At Kancheepuram village, a group of women got together and pulled down a structure that was supposed to house a liquor store of Tamil Nadu State Marketing Corporation (Tasmac). The men, too, joined the protest. Village panchayat vice-president M Dilli Babu said that a few days ago, a former employee at a Tasmac shop on the highway came and scouted for a spot in the village. The villagers then met the collector, who assured them that the shop would not come up.

However, according to the villagers, construction of a building started taking place where the liquor shop was to come up. Therefore, they pulled it down on Thursday afternoon. The owner of the land, Venkadesan, insisted that it was not supposed to house liquor shop, but the villagers didn’t pay heed to him.

Whether it is Chinnayapalem village near Coimbatore or Samalapuram town near Tirupur, or for that matter in Tiruchirapalli or Vellore, the story is the same. Women are protesting opening of Tasmac in agricultural fields closer to residential clusters in villages as the apex court banned serving liquor close to highways.

Sumalata, one of the protesters at Chinnayapalem, said, “Once the liquor shop comes up here, there will be no security for women as all kinds of people would visit the place. There will be an increase in incidents of eve teasing too. It would be difficult for people to walk on this path because of the drunkards in the area.”

There are 79 houses in Chinnayapalem and all of them have hoisted black flags as a mark of protest against the administration for its plan to open liquor shop in the village.
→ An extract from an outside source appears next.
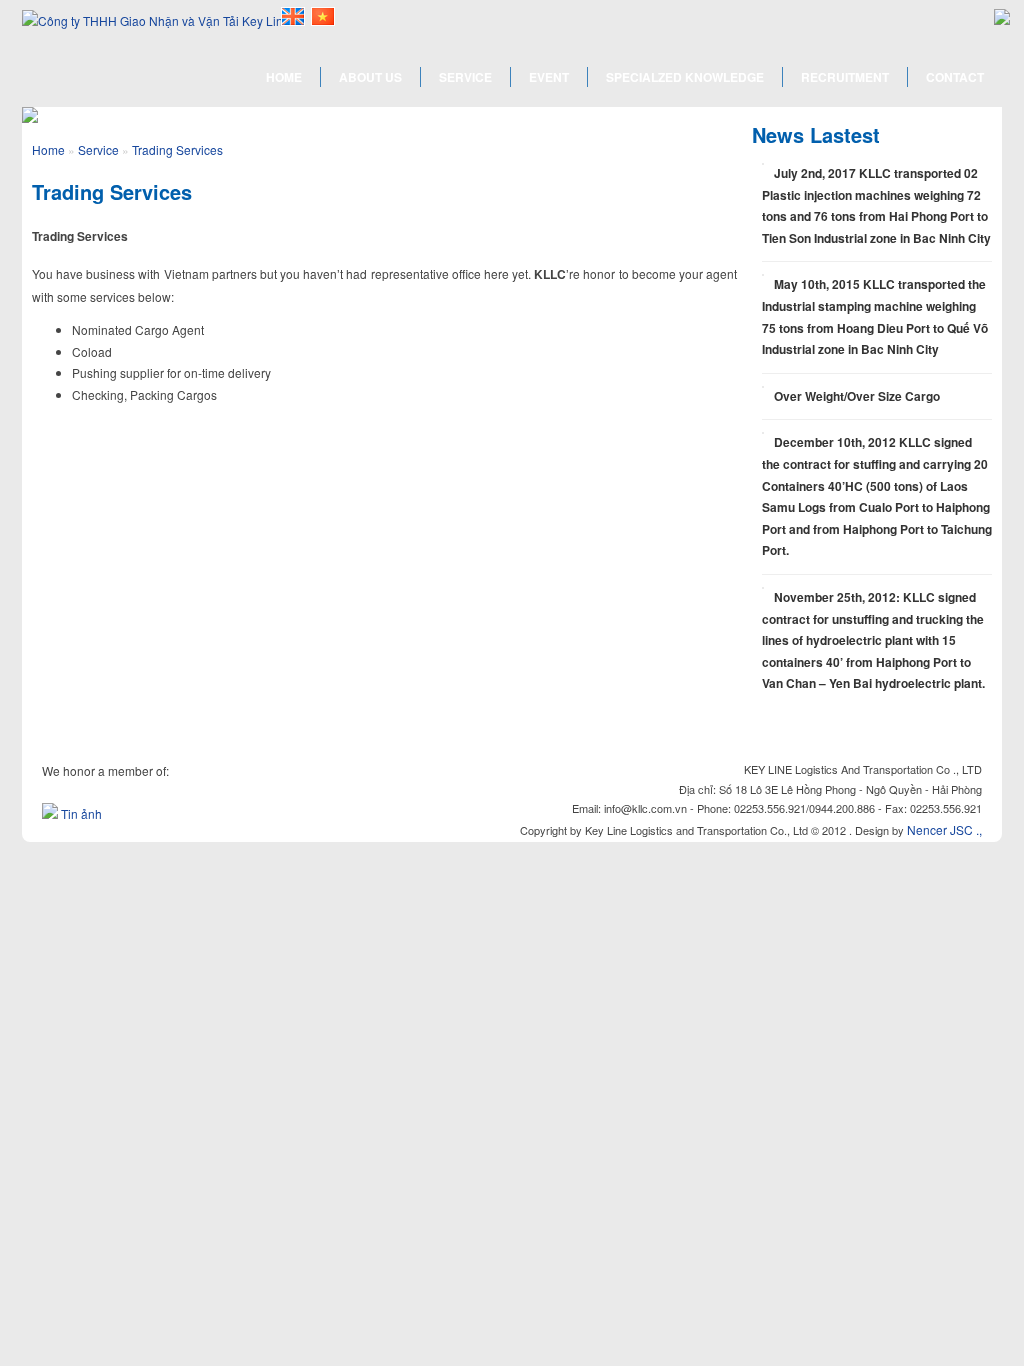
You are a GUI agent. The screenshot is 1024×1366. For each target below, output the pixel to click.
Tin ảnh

A memorandum has also been submitted to the collector protesting this decision. At Ranganathapuram colony, women find it difficult to fetch water or go for errands as they are targets of verbal abuse and rude comments from drunkards in the area.

Similar is the situation at many villages where women are in the forefront of the agitation to stop liquor shops from moving into residential areas. At a shop in Kattur near Tiruchirapalli, the shop is legal but residents protest that it opens well before the prescribed time and operates even after the official closing time.

At a village in Vellore, protests by women entered the fifth day on Friday. The protests began on April 10 when Tasmac officials came to inspect a spot in village for their shop. Despite objections by villagers, who have pitched a tent opposite the proposed shop, Tasmac officials are going ahead with their plans to open the outlet.

Tasmac, a TN government body, has sole monopoly over sale and distribution of liquor in the state and has a revenue of close to Rs 30,000 crore, which will suffer a huge blow because of the Supreme Court order.